Snappy/Gzip compression on ORC files using Scala

Snappy/Gzip compression on ORC files using Scala
0.0 0

#1

How do I generate compressed ORC files?
sqlContext.setConf(“spark.sql.orc.compression.codec”,“snappy”) does not works. I tried sqlContext.setConf(“spark.io.compression.codec”,“snappy”) as well. This didn’t work either.

Please advise.


#2

As per github code of spark repo : https://github.com/apache/spark/blob/master/sql/hive/src/main/scala/org/apache/spark/sql/hive/orc/OrcOptions.scala
They are providing none, uncompressed, snappy, zlib, lzo . And snappy compression is default codec.
However I am not able to store using with different format
sqlContext.setConf(“spark.sql.hive.orc.compression.codec”,“zlib”)
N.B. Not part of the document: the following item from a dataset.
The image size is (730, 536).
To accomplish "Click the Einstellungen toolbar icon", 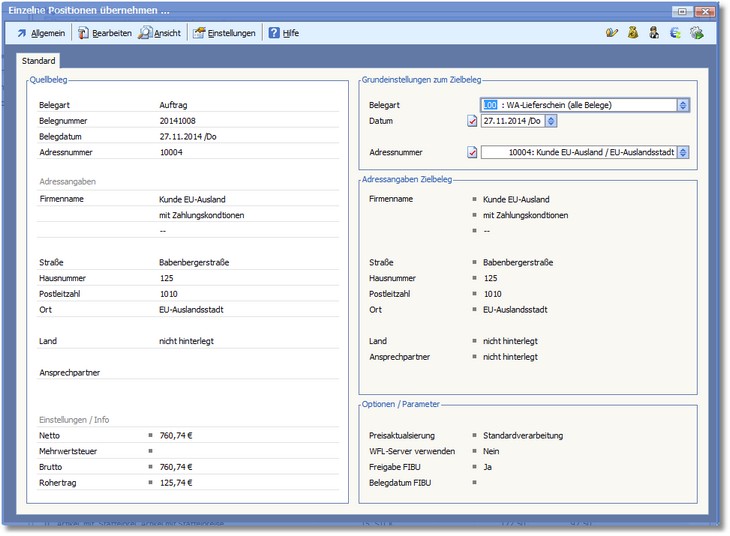I will [199, 33].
sqlContext.setConf(“spark.sql.hive.orc.compress.codec”,“zlib”)

sqlContext.setConf(“spark.io.compression.codec”,“zlib”)

If you find any information please let me know.


#5

It seems ORC and Snappy is not working as expected.


#6

any update on this? even I am not able to set any codec for ORC.
It could be an exercise on CCA exams!!!


#7

Run using this:
spark-shell --master yarn
–conf spark.io.compression.codec=snappy


#8

snappy is the default codec for ORC file, but other codecs are not working


#9

Are you able to found a fix for this issue as other compression are not working for orc?